Si je comprends bien, cela représente une augmentation assez importante de 41,8%. Est-ce que le ministre ou le sous-ministre pourrait nous dire s'il y a un plan détaillé? Vous mentionnez, à la page 27 du rapport, que cette augmentation vient principalement du coût de la révision des traitements, du coût de fonctionnement des systèmes informatisés et du coût de développement des systèmes pour l'année 1984-1985. Voici ce que je veux savoir, dans l'ensemble. Est-ce qu'il y a un plan échelonné sur plusieurs années? Quelles sont les grandes lignes de ce plan? Quand il s'agit d'une augmentation de cette importance, dans un programme, est-ce que vous prévoyez que, l'an prochain, ce sera la même chose, est-ce un "one shot affair"? Quelle est l'idée fondamentale du ministère dans ce programme? (16 h 45)

M. Johnson (Anjou): Pour l'essentiel de l'expansion des activités dans le secteur de l'informatique, entre autres, cela se fera sur trois ans. Cependant, le gros des coûts sera encouru cette année. L'augmentation des coûts en rythme de croisière dépendra à la fois des volumes traités ainsi que du choix qui sera fait d'avoir d'autres systèmes et des changements dans d'autres systèmes d'information, notamment, au niveau de la détention et de la probation, ou de la cession des biens en stock, ce qui est un gros morceau à suivre. Éventuellement, en plus des services judiciaires et de l'application de la loi des jeunes contrevenants qui, à toutes fins utiles, devient quelque chose de presque obligatoire dans le cadre de la loi fédérale, cela implique des coûts considérables sur le plan de l'informatique.
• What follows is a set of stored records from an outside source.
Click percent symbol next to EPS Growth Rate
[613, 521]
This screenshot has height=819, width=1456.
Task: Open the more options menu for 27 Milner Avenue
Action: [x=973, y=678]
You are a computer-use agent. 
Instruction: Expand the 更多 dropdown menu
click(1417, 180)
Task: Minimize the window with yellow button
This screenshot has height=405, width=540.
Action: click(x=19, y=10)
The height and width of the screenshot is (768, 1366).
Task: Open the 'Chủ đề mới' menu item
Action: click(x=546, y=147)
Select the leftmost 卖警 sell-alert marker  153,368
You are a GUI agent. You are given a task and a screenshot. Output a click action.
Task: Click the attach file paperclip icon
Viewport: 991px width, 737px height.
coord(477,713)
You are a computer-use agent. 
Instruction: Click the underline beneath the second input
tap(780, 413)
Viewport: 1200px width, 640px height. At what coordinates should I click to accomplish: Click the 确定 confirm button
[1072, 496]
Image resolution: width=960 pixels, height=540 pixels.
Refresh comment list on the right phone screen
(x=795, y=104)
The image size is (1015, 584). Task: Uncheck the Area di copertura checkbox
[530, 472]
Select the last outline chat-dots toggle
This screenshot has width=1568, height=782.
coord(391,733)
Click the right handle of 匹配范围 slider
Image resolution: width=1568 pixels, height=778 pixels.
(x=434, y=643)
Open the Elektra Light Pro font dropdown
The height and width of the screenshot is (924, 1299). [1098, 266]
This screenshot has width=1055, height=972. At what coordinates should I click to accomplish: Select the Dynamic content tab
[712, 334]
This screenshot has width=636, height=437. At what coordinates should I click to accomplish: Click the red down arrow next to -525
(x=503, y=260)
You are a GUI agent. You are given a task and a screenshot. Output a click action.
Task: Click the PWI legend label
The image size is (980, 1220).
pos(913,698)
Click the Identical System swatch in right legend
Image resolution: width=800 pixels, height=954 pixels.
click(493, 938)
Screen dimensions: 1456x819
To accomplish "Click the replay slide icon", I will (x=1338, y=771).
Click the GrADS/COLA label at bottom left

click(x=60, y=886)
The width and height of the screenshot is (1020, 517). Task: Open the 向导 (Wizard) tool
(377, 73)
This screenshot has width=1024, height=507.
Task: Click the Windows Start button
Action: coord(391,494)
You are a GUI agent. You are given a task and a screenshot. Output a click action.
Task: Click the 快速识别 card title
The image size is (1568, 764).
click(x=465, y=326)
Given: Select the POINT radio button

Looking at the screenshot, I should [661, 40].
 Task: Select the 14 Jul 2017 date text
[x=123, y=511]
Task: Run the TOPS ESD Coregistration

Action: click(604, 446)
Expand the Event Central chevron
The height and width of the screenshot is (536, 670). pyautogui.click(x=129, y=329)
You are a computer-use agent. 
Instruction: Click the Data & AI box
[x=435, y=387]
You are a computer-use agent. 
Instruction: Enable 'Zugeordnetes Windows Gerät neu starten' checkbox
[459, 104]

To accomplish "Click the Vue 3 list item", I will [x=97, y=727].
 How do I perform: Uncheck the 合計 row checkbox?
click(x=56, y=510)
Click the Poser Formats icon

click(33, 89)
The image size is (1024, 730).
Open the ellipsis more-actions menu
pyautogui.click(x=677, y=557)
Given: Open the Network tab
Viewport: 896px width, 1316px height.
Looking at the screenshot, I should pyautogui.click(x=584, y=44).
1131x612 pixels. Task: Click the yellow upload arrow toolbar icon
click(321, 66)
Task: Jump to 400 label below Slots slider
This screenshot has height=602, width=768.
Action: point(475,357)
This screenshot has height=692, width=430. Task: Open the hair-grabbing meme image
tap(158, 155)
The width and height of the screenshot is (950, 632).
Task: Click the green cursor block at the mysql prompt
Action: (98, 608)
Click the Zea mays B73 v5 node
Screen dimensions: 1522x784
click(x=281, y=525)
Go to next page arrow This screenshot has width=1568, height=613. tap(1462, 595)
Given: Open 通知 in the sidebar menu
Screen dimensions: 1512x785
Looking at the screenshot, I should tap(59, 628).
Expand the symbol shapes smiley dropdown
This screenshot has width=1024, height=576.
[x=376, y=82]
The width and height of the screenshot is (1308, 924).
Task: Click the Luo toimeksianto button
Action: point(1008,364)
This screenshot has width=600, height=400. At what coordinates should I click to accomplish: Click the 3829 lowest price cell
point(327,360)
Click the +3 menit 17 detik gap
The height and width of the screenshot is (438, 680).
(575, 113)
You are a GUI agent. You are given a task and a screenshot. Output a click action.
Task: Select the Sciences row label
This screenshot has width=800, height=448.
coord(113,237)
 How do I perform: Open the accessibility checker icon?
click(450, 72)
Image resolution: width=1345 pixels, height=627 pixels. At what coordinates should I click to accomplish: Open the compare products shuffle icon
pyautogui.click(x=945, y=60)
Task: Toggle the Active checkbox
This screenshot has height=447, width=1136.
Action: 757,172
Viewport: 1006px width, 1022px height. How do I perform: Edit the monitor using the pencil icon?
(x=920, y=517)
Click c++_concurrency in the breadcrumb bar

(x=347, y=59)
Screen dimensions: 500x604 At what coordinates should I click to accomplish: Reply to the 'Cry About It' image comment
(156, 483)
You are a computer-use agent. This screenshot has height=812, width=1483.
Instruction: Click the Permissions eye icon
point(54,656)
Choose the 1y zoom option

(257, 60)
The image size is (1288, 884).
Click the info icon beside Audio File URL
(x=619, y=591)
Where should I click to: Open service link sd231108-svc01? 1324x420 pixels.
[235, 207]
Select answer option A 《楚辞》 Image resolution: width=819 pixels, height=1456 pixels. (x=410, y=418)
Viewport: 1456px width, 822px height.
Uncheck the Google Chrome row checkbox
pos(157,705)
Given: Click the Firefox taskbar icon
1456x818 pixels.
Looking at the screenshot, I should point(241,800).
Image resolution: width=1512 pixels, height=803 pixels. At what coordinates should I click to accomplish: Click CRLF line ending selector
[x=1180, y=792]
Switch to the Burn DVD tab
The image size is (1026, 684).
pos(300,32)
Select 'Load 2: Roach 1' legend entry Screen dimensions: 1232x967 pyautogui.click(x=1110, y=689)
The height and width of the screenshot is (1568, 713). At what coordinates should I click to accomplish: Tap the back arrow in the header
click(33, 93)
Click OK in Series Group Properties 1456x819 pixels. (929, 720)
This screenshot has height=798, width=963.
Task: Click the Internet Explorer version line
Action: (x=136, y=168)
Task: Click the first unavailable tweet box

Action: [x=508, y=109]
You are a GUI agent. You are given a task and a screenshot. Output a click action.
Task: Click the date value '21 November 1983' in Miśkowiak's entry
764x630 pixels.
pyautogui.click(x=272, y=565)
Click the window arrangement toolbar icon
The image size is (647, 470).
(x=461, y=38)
M. Kehoe: Est-ce principalement l'achat d'équipement physique?

M. Johnson (Anjou): Le traitement des données, c'est l'achat d'équipement, le personnel qui l'accompagne. Cela coûte très cher. L'équipement coûte combien?

L'augmentation de 3 000 000 $, au niveau de la catégorie budgétaire services.

D'abord, des ajustements de 1 000 000 $ ont dû être reportés au contrat de services d'une firme avec laquelle le ministère traite ces choses, afin d'assurer l'opération du service de traitement par ordinateur, l'augmentation a dû être consentie en raison de l'augmentation de la puissance de l'ordinateur, qui exige du personnel supplémentaire pour son opération. Il a fallu changer les ordinateurs IBM 333 et 4341 par un ordinateur plus puissant IBM 3081 et ajouter des périphériques qui sont additionnelles et nécessaires, disques, contrôleurs, dérouleurs, etc. D'autre part, nous devrons procéder à l'embauche d'entrepreneurs supplémentaires pour développer, entretenir, exploiter le système d'information du ministère qui connaît de l'expansion. Nous devons aussi faire appel à l'entreprise privée pour le développement et l'entretien du nouveau système, le DACOR, la cession des biens en stock, la gestion des stocks, les rôles criminels, les rôles civils, la documentation juridique. C'est énorme.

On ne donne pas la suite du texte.